I struggled to reorient myself in a world where there was no up or down.

No forward or backward. Then Raelah was gone, and I was alone in water I could hardly see through.

I grabbed my largest air bladder and used my teeth to loosen the cord.

Despite my desperate lungs, I forced myself to move slowly as I pressed the opening of the bladder to my mouth, forming a seal against my skin before I loosened my grip on the neck of the bladder.

If I lost air to a bad seal, I might run out.

With the bladder pressed against my mouth, I inhaled deeply.

The burning in my lungs eased, and I squeezed off the neck of the bladder again.

With that relief, I was able to focus. I waved my torch slowly until I found the marble floor of the arena, then reoriented my body so that my head was up.

And I pressed forward into the corridor again.

I was pleased with my progress, until I turned the corner ahead—and found myself back in my original cell.

I’d gotten turned around during the collision with Raelah, and I’d wasted both time and air going the wrong way!

My heart pounding, fear burning through my veins and into my lungs, I spun around and swam as fast as I could in the other direction.

Two lefts and a right later, I finally saw a set of bare feet churning swiftly through the water.

I kicked as hard as I could, but I had to stop when my lungs began to burn again.

As I was sucking from my larger air bladder, a shadow appeared in the bright glow from my torch.

I turned just as a familiar, bluish silhouette swam toward me, and alarm tightened my chest. I clutched the air bladder closed and verified that the smaller one was still tethered to it.

Then I mentally pleaded with Pryce Wishart to just swim on past.

He had no air bladder, nor any other equipment that I could see, but there was a strange mask tied over his mouth, and his blue skin had an odd glint when he swam into the light of my torch.

For one terrifying second, his face appeared in front of mine, close enough to be clear in the cloudy water.
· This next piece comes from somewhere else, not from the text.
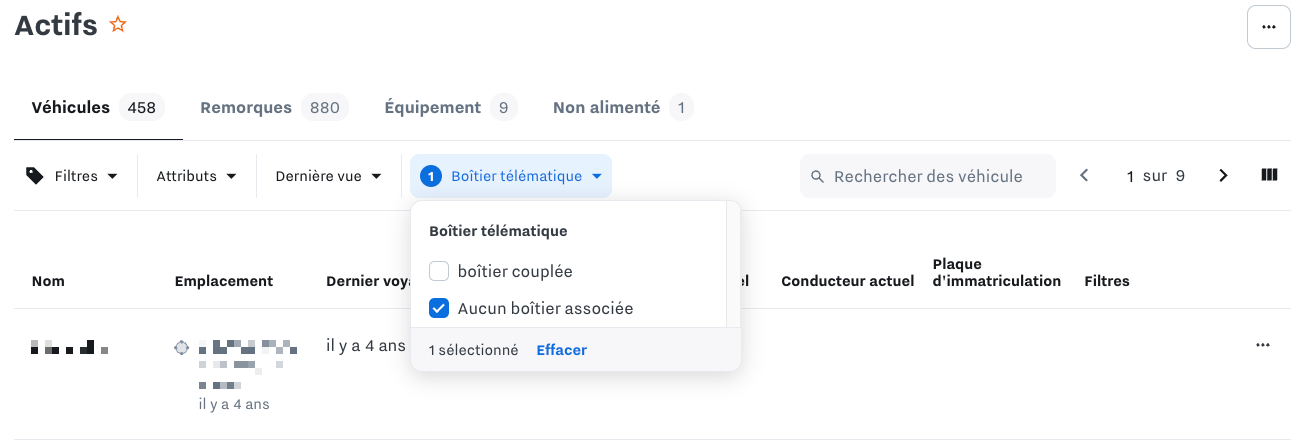Collapse the Boîtier télématique dropdown

tap(511, 176)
His eyes were narrowed, his brows drawn low. His navy-tinted hair floated around his face, shifting with the underwater current. And for a moment, I thought he would just…go.
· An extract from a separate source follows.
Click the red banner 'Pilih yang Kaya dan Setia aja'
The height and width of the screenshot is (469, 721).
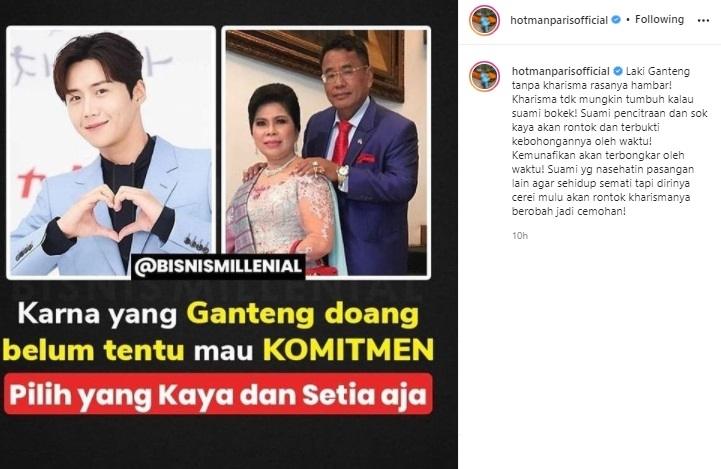218,394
Then his hand shot toward me through the water.

Some irrational instinct made me close my eyes in defense of a blow, even though the water denied him any real momentum. An instant later, the torch was tugged from my grip.

My mouth opened in a rage-filled shout that water rushed in to douse, and I found myself coughing, choking on water as the light I’d crafted, through a formula I’d developed, swam away. Leaving me alone, disoriented, and still choking in water too dark and murky to clearly see through.
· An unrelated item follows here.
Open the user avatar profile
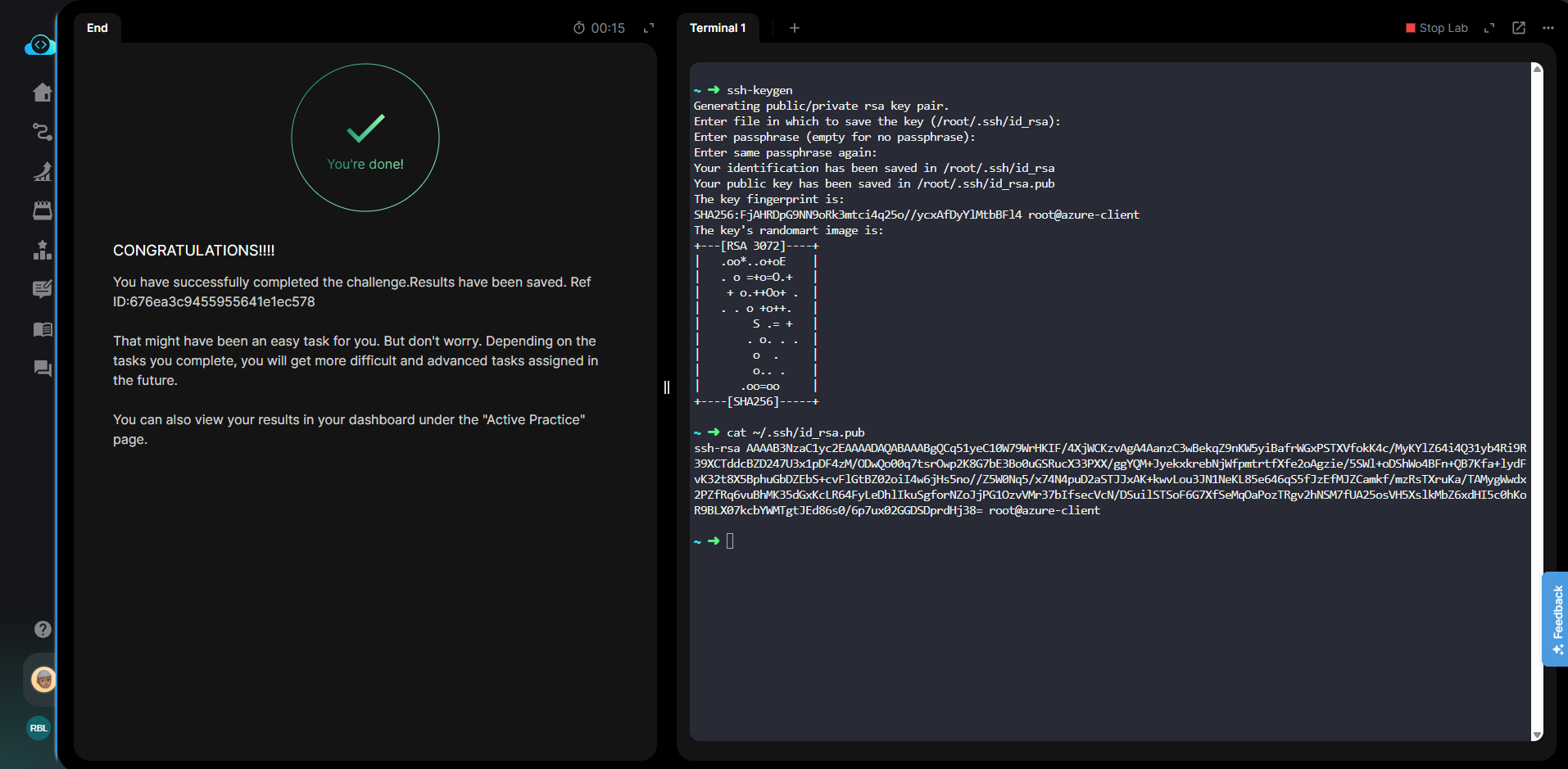 coord(43,679)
Near panic, I gritted my teeth and forced water out of my mouth with my tongue, then I sucked at my air bladder, careful to keep the marble tile beneath me and the light of my own torch ahead.

With my lungs again refreshed, I followed that light, flinching every time I passed an open cell door, both fearing and hoping for the sight of a fellow competitor.

If there were none left, then I was last. I’d failed.

But if I was ahead of anyone, that person was unlikely to survive.

The light moved swiftly, and twice it doubled back, but I was unable to keep up. Once, as my largest air bladder began to lose its shape from being emptied, I put on a burst of speed and crashed directly into a translucent wall. Pryce had managed to put several panels between us, and…

Something swam in front of the light. Another competitor.